WORK REQUIRED: Your task is to gather the lines below that hold the string "computer".

MATERIAL FOR THE TASK:

____________________

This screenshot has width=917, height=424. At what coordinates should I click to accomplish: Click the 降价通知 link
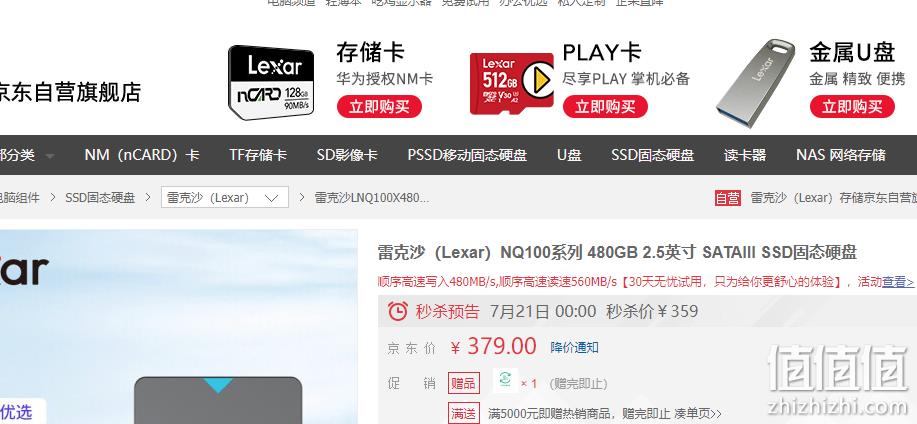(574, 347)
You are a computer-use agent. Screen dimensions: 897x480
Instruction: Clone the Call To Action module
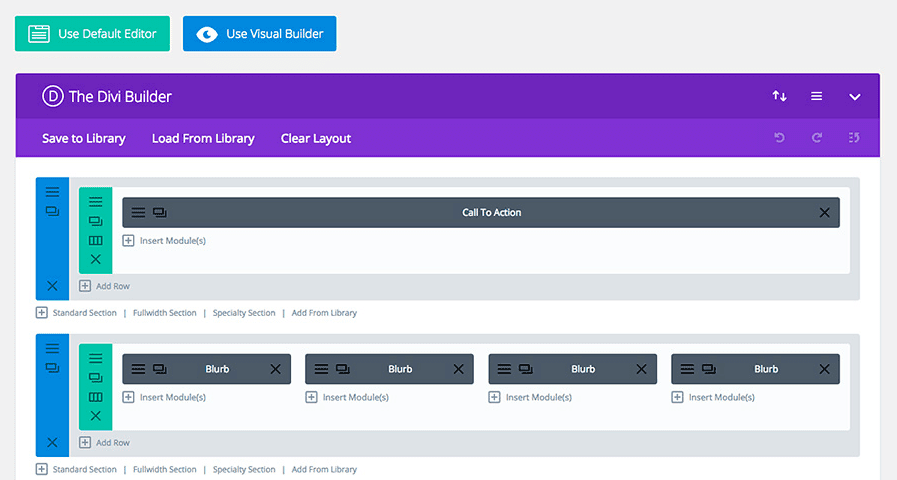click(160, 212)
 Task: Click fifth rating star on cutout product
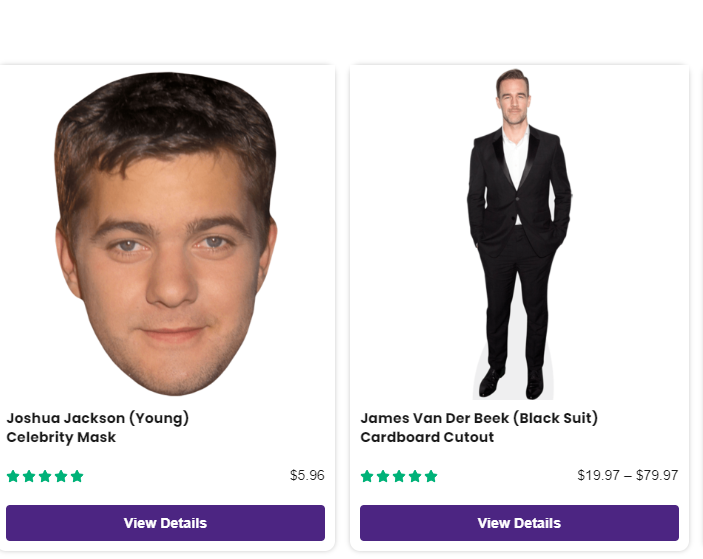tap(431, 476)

____________________

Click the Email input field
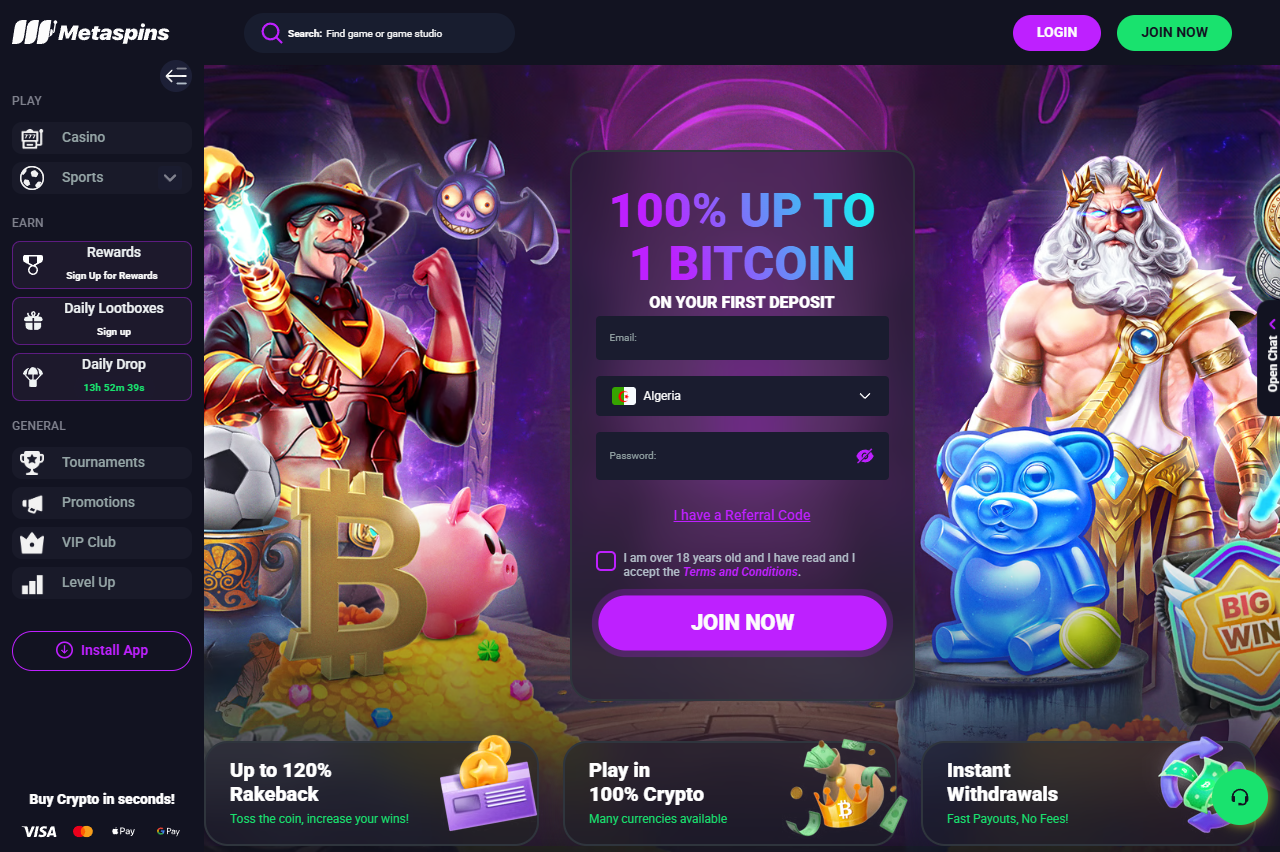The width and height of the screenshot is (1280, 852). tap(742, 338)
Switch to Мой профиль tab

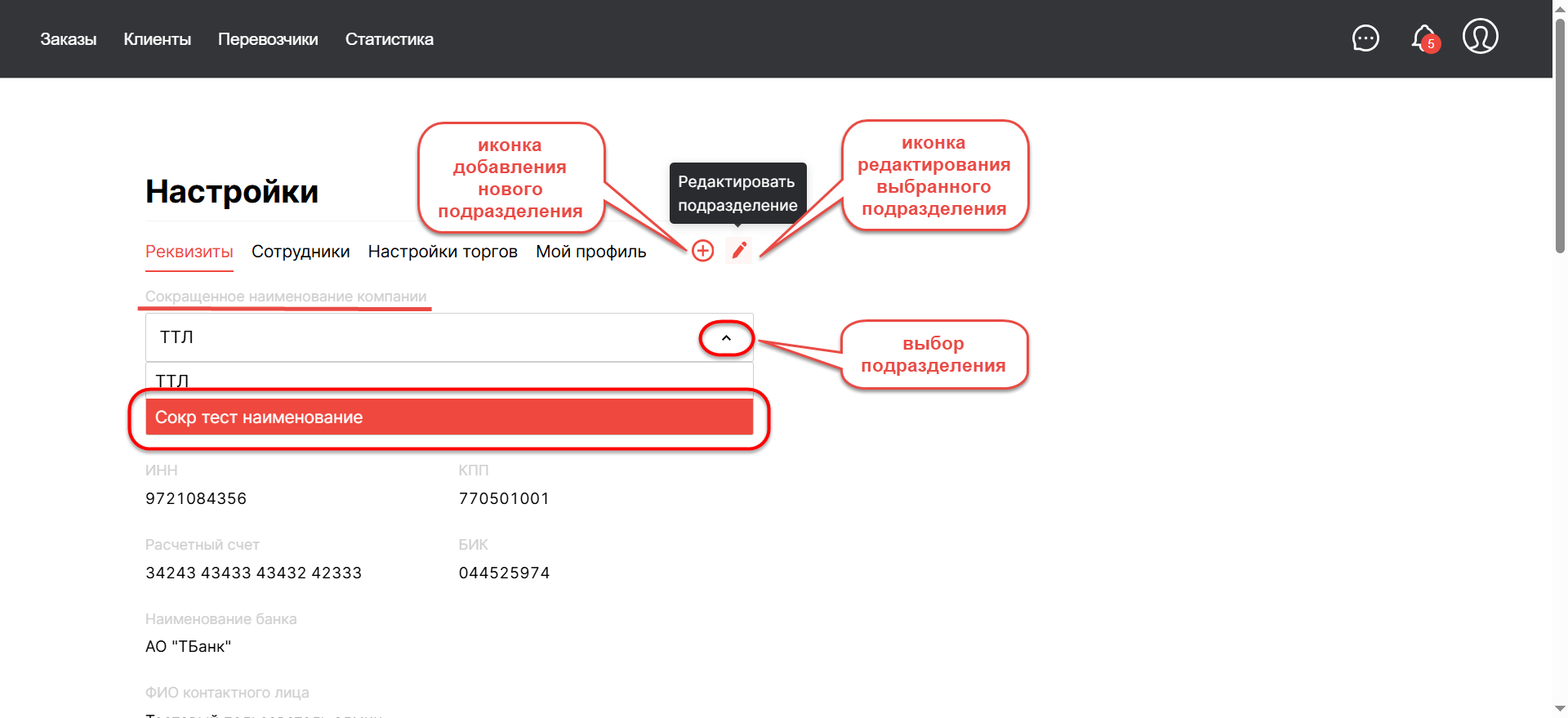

____________________

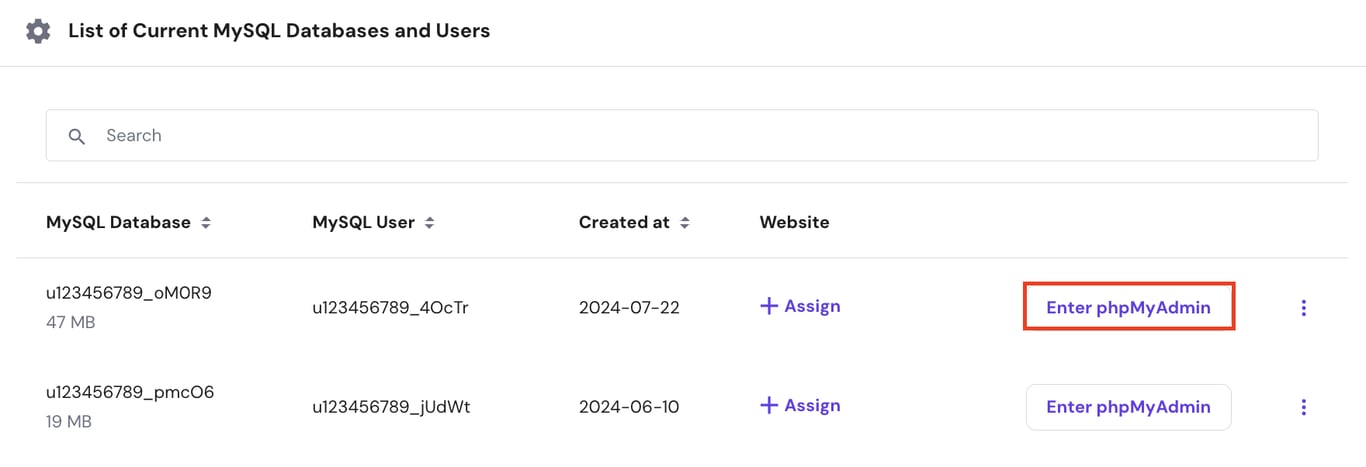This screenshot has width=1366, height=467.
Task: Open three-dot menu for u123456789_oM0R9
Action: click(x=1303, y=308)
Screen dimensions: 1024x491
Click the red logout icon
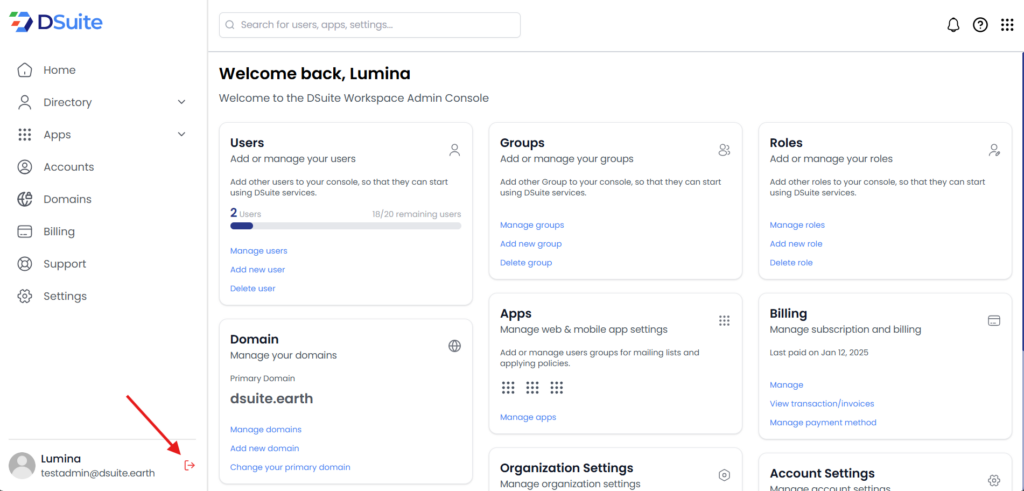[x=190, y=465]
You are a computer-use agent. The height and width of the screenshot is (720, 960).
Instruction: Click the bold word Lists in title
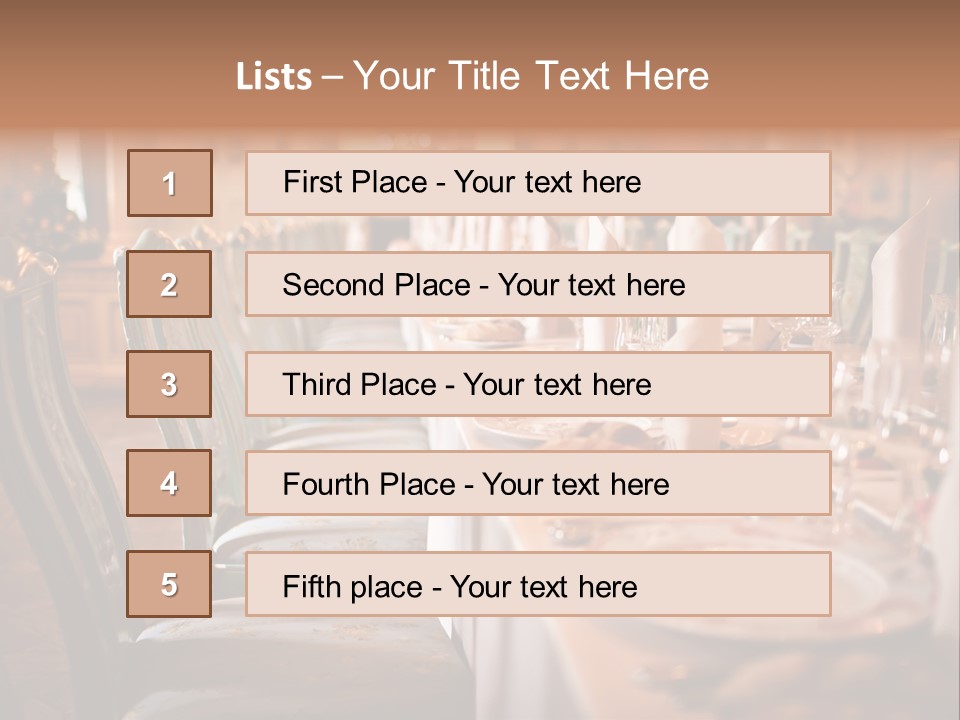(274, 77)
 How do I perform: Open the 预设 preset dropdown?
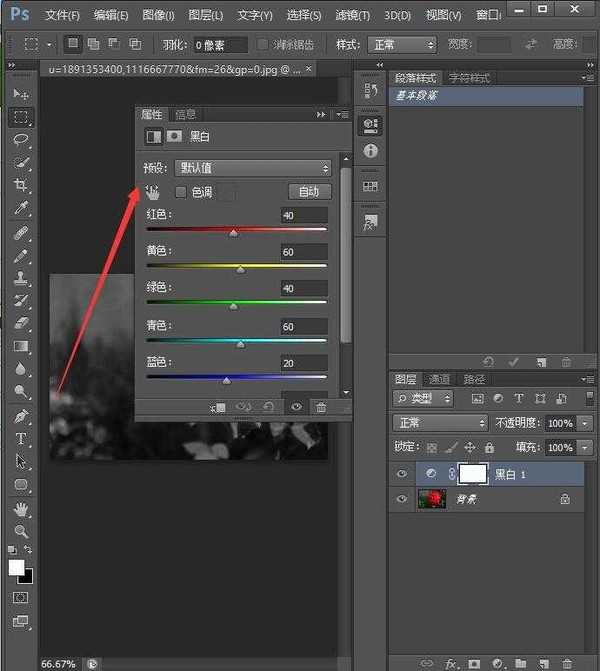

____________________

ANSWER TO THIS TASK:
You are a computer-use agent. Screen dimensions: 897x480
You are a computer-use agent. The height and width of the screenshot is (720, 960).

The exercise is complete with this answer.